Question

Could anyone explain to me how formula of finding total number of triangles formed by joining the vertices of n-sided polygon is derived?

Answer 1

How is this formula derived?\[N = \frac{ n(n-1)(n-2) }{ 6 }\]
Source: http://math.stackexchange.com/questions/1446438/how-many-triangles-can-be-formed-by-the-vertices-of-a-regular-polygon-of-n-sides

Answer 2

SInce number of verticles is equal to \[\frac{ n(n-3) }{ 2 }\] I would think that number of ways to chose one of them would be: \[\frac{ n(n-3) }{ 2 }\cdot (\frac{ n(n-3) }{ 2 }-1) \cdot (\frac{ n(n-3) }{ 2 }-2)\]

Answer 3

I am very sorry, that I had bothered you.
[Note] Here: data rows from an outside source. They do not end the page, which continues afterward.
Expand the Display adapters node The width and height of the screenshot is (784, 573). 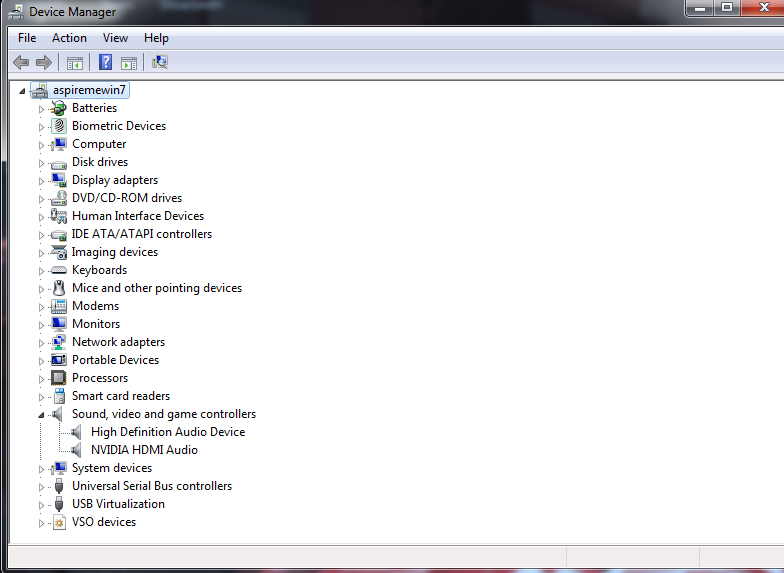coord(42,181)
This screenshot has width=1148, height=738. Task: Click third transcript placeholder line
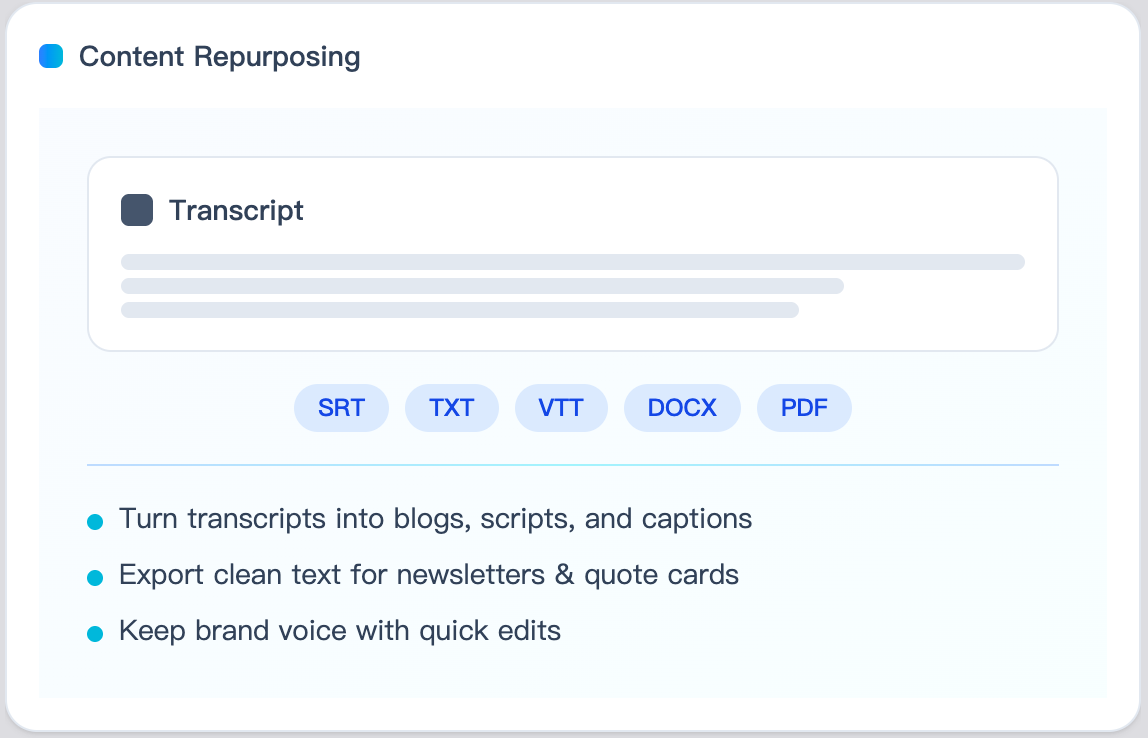tap(460, 310)

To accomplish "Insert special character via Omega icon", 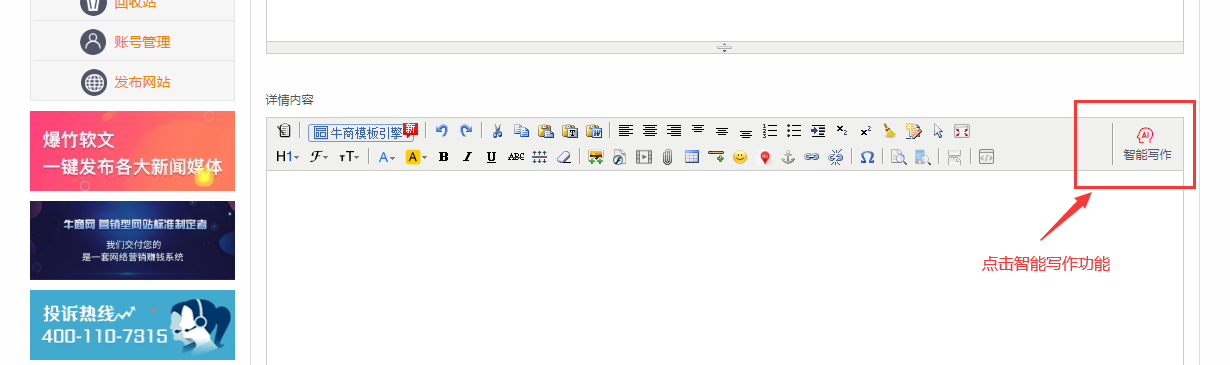I will [x=867, y=157].
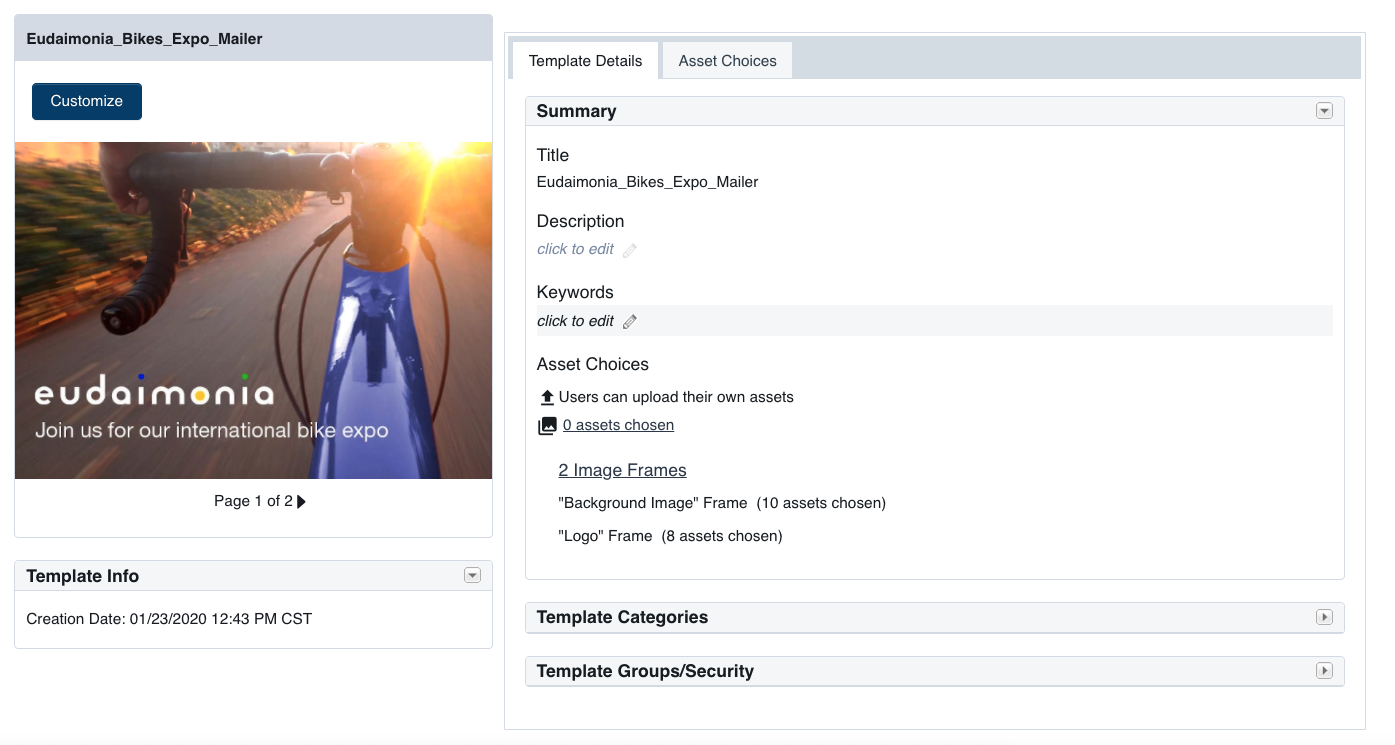Screen dimensions: 1395x745
Task: Collapse the Template Info panel
Action: (x=473, y=575)
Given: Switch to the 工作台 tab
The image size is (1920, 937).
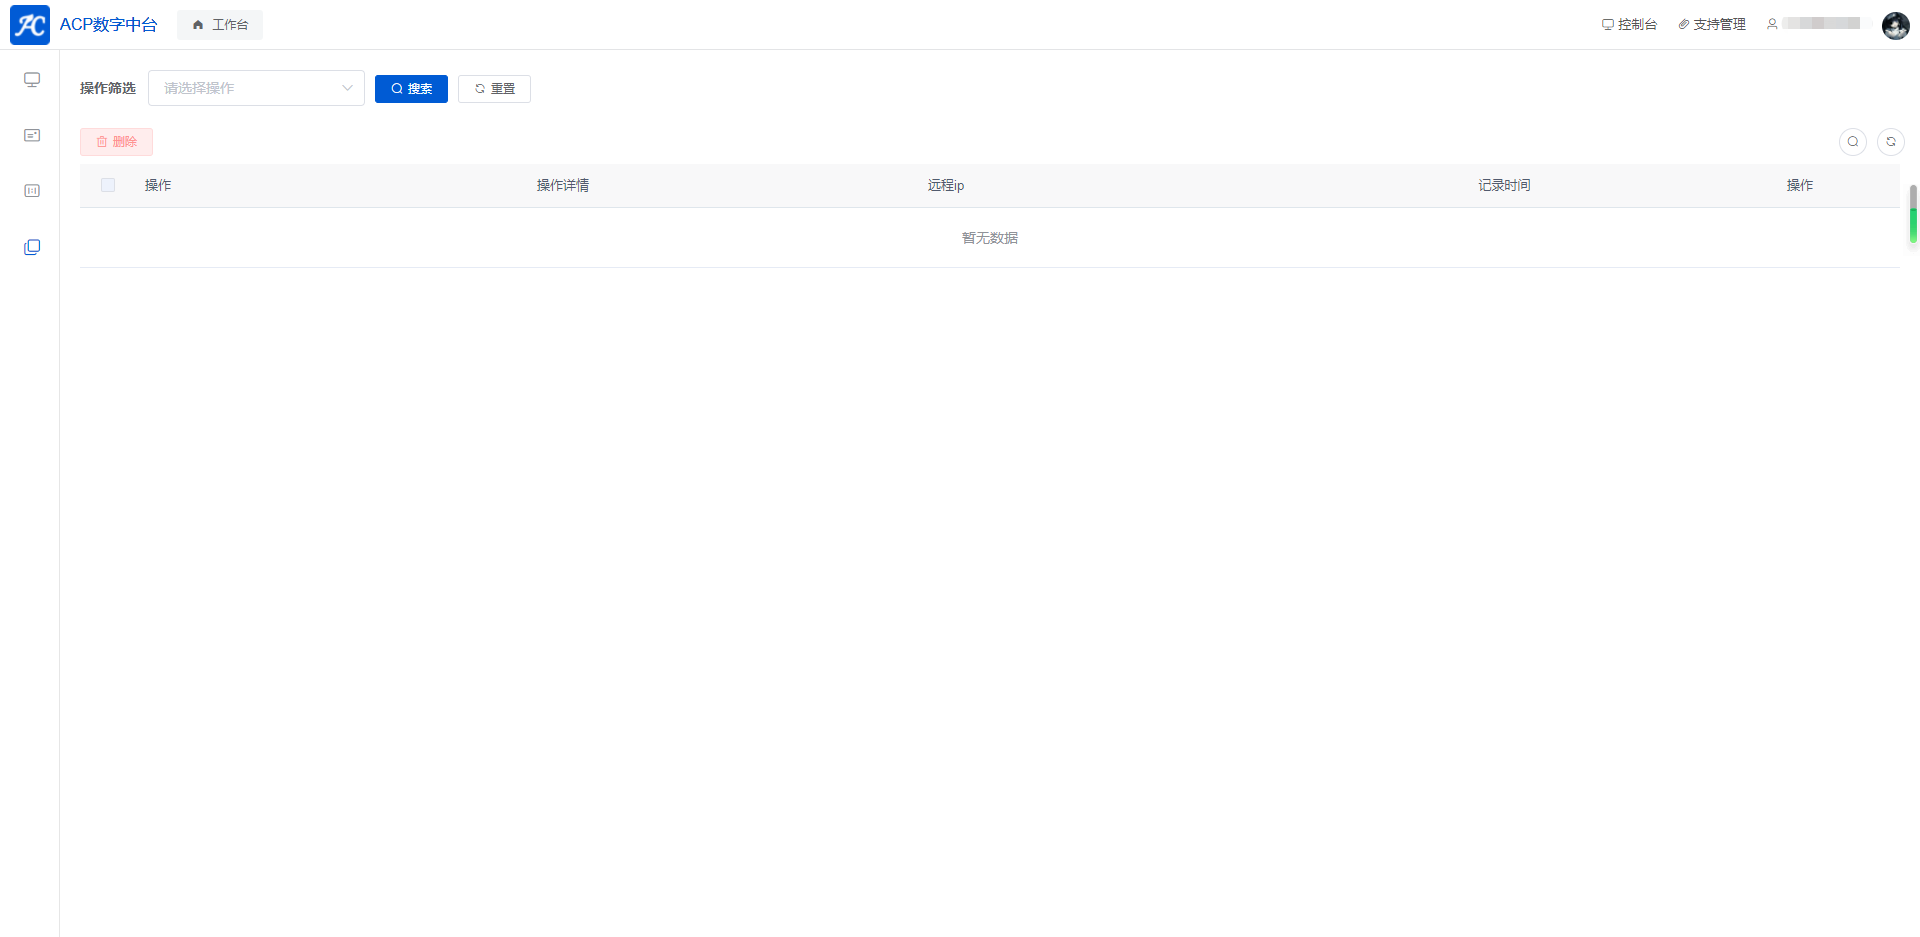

I understood that my interpretation of that answer has been wrong. Very sorry!

Answer 4

n choose 3 (combination) nC3 is defined as \(\frac{n!}{(n-3)!3!}=\frac{n(n-1)(n-2)}{3!}=\frac{n(n-1)(n-2)}{6}\).

Answer 5

This number includes only triangles that are formed by vertices, not those formed by intersection of the diagonals.